Это очень странно запараллелено, эмоционально, по ощущению, конечно, вот с этой страшной геронтократической сценой из «Пикника“, когда папа выпил, и все развеселились. Старик благословил нашу трапезу.
И третий аспект, который, наверное, особенно странен, и который нам всем так часто сейчас приходится вспоминать.
Помните, Нунан говорит: Какое же это посещение? Это вторжение. Они вторглись в тела наших детей и сделали их подобными себе.
Самое страшное, что Мартышка — будущее Харманта. Мартышка, которая для Шухарта составляет единственную радость и смысл его существования искореженного, эта Мартышка примерно с 13 лет становится Другой. Как сказал про нее Мясник, она уже не человек. Помните, там есть довольно дикий диалог, когда Гута говорит Нунану:
А один мне даже сказал, что она уже не человек.
Подождите, ну надо ее показать Мяснику
Да вот Мясник-то это и сказал
Цитата
- А один сказал, что она уже не человек, - проговорила Гута.
- Вздор, - глухо сказал Нунан. - Обратитесь к настоящему специалисту. Обратитесь к Джеймсу Каттерфилду. Хотите, я с ним поговорю? Устрою вам прием...
- Это к Мяснику? - она нервно засмеялась. - Не надо, Дик, спасибо. Это он и сказал. Видно, судьба.
В том-то и дело, что новое поколение советских людей, которое должно было жить при коммунизме, и вообще которое всегда что-то должно было, оно почти всегда оказывлось нечеловеческим, нелюдским, непонятным прошлому.
Дело в том, что советский строй действительно привел к появлению мутантов. Это были иногда мутанты со знаком плюс. Это были дети типа Левы Карася у Трифонова. Типа самого Трифонова. Типа детей из «Дома на Набережной», которые оперы наизусть цитируют.
Для укрепления нервов ходят по ребру крыши. Которые зимой ходят босиком, для закалки, и т. д.

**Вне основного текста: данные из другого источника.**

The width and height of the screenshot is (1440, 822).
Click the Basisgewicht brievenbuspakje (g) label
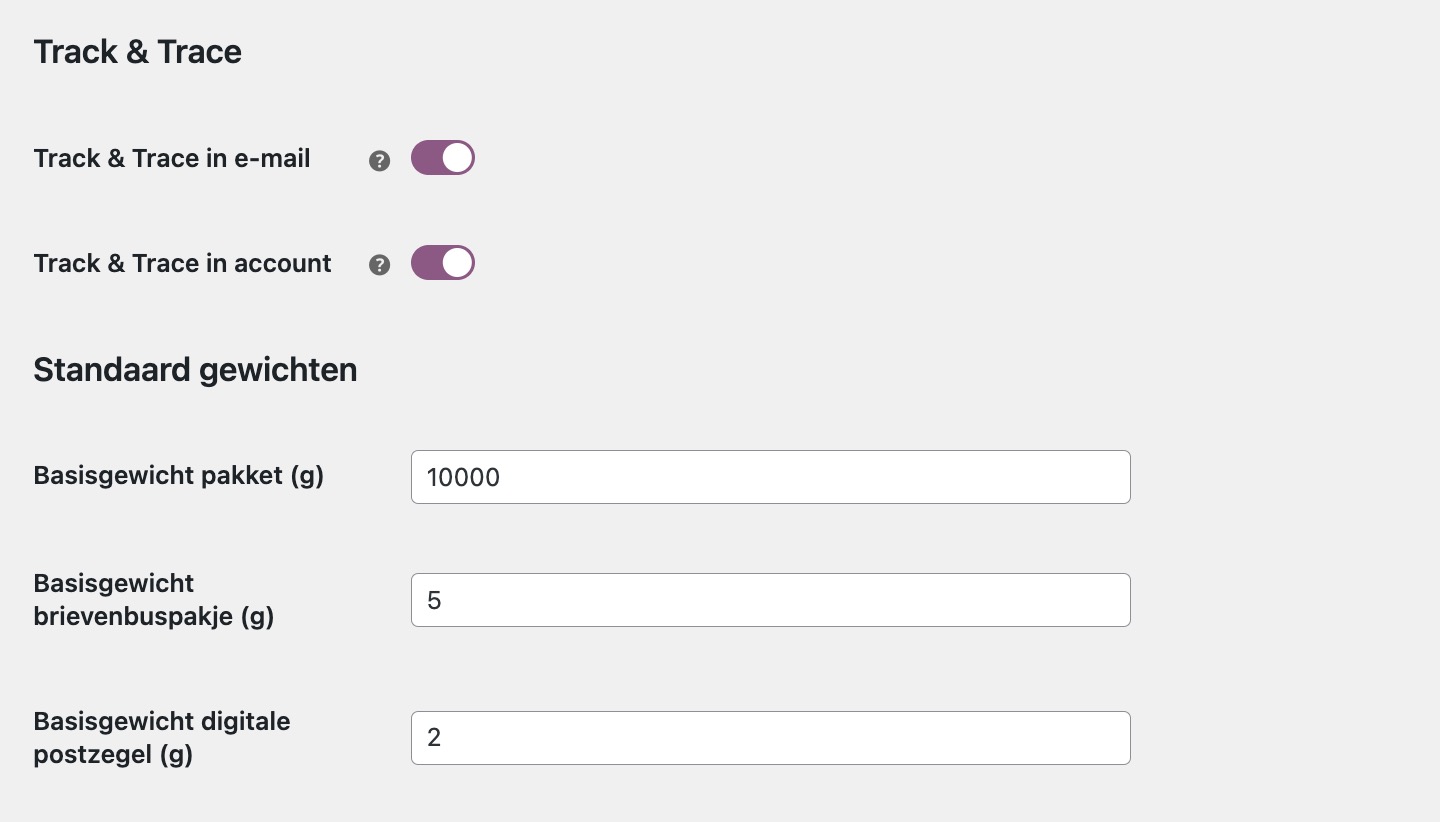[x=154, y=599]
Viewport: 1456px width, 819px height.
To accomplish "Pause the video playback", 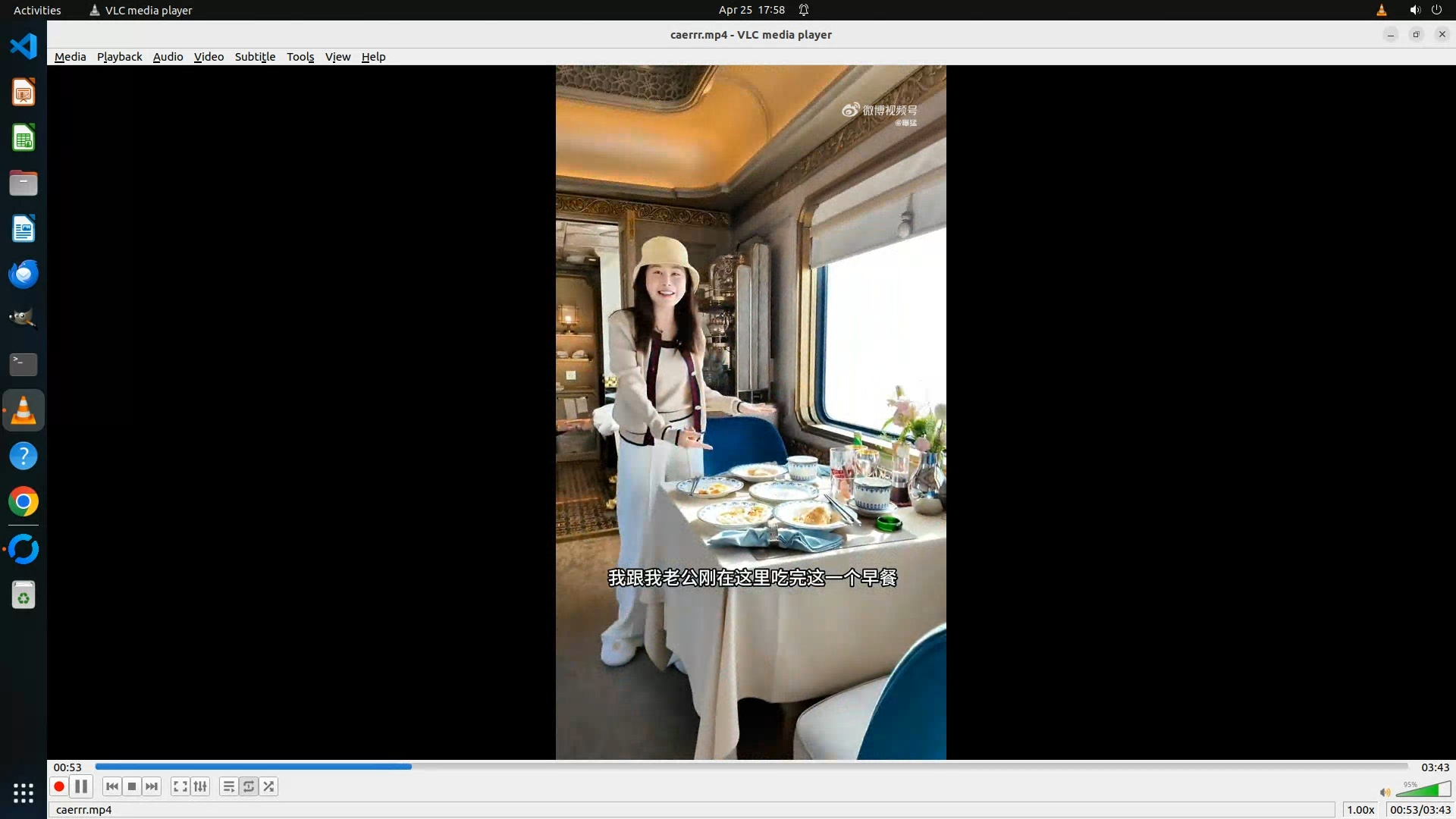I will pyautogui.click(x=81, y=786).
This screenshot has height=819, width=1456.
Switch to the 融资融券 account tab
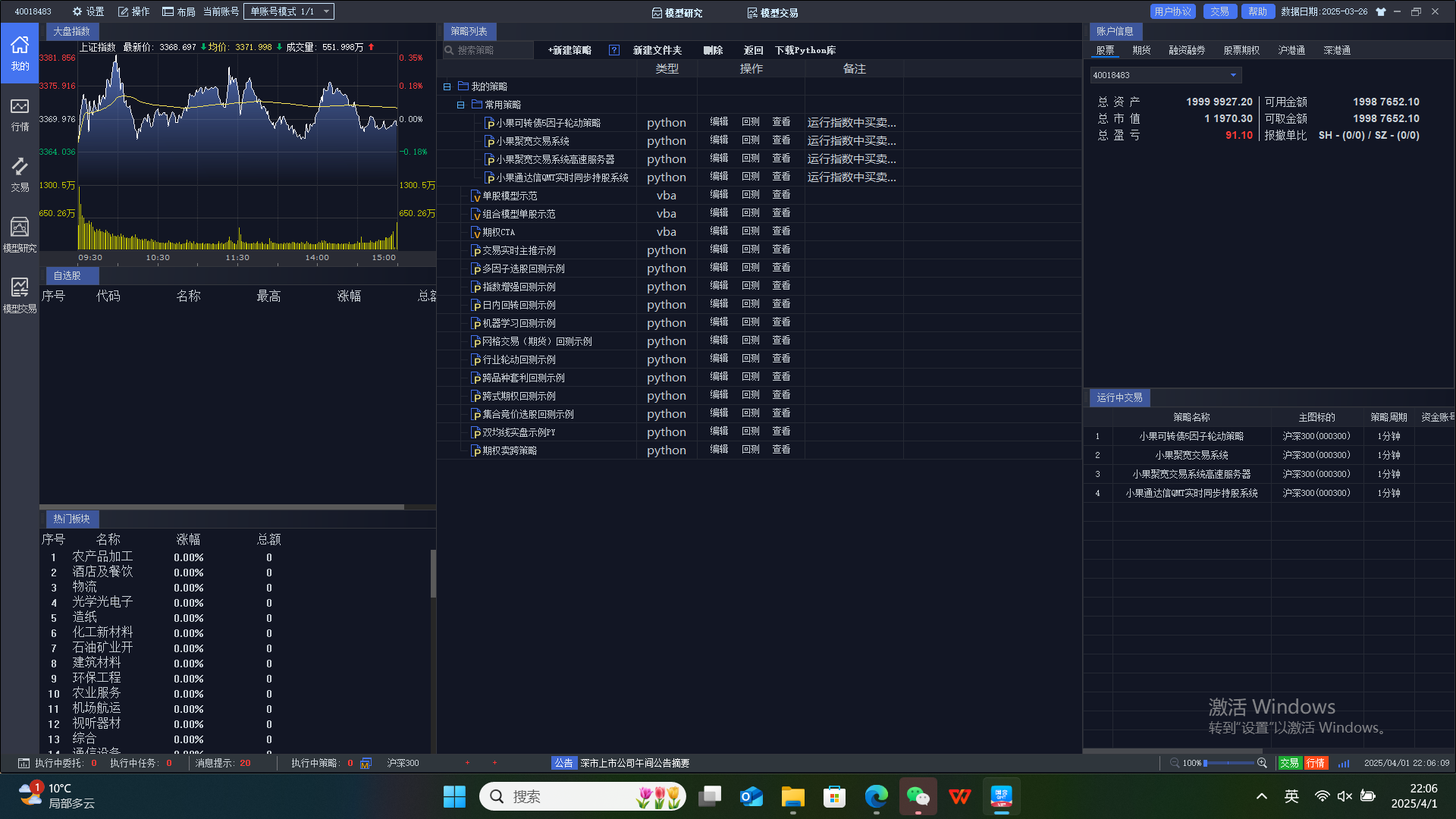(x=1187, y=50)
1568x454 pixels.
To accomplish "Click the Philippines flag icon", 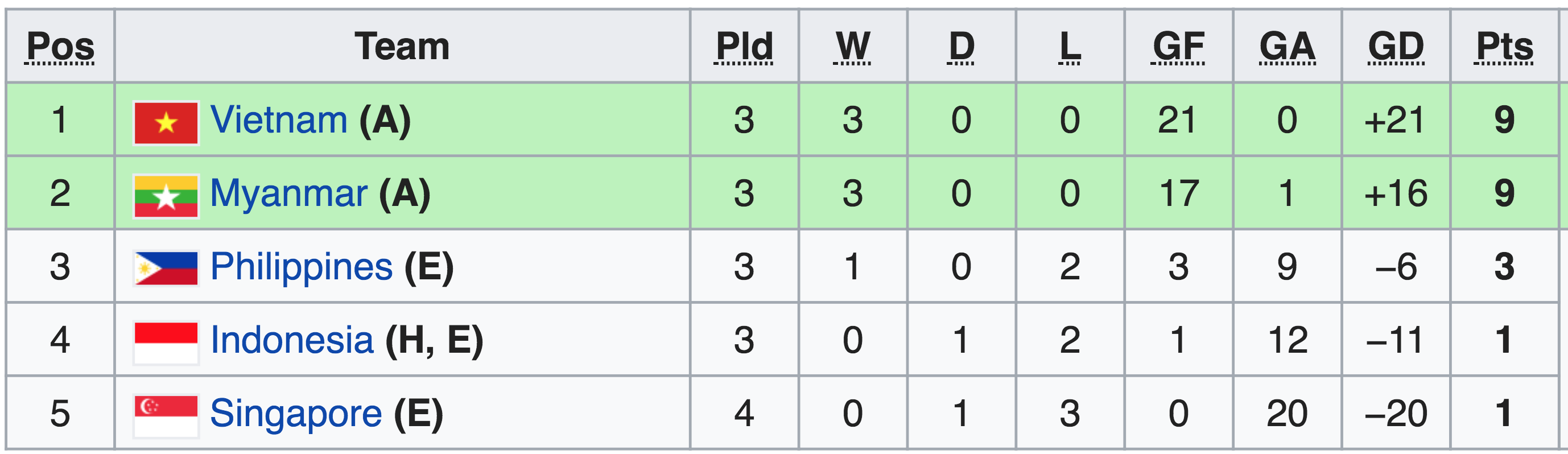I will click(166, 269).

Действительно, мутант со знаком плюс. Умные комиссарские дети, принципиальные, талантливые. Но на самом деле, в массе своей, появлялись ведь и совершенно другие мутанты. Появлялись люди, у которых… Ну потому что они росли без религии, без чести, без совести, без какого-либо понимания верха и низа. Появлялось предельно циничное поколение. И я очень хорошо понимаю вот всех этих старых рабочих или старых революционеров, которые с ужасом смотрели на поколение 60-х годов. Которые были уверены, что буги-вуги - это какой-то звук из внеземной цивилизации. И какая-то чудовищная мутация. Я понимаю людей, которые боялись собственных детей. Я понимаю людей, которые в ужасе смотрели на последующие все более и боле циничные поколения, а к самому циничному последнему принадлежал я, потому что большинство моих сверстников при звуках рассказа о пионерах-героях уже начинали просто откровенно хохотать. Или перерабатывать эти рассказы с таким цинизмом, что садистские частушки действительно казались еще сравнительно невинными произведениями. Ну понимаете, когда «Мальчик нейтронную бомбу нашел, с нею он к школе своей подошел, долго смеялся потом педсовет, школа стоит, а учащихся нет.» Что это такое? Это мутация. Это мутанты. Это новые мартышки. Которые родились вот в этой Зоне. Да, это Зона в будущее. Но в ней родились люди, которые, дай им волю, не случись тогда перестройки, угробили бы страну и мир значительно быстрее. И, помните? - там есть страшный эпизод, вот эти два страшных порождения Зоны, сидят друг напротив друга Мартышка и Шухарт-папаша. Оба они безусловно понимают друг друга на уровне какой-то невербализуемой, неописуемой связи. Мартышка ведь.. а у нее остался один только способ коммуникации, - она, если вы помните, по ночам просыпается и начинает издавать скрип. Тот скрип, который слышен еще иногда в Зоне. Но утверждают, что это скрипят вагонетки с песком. На самом деле мы знаем, что это немногие мутанты там оставшиеся скрипят.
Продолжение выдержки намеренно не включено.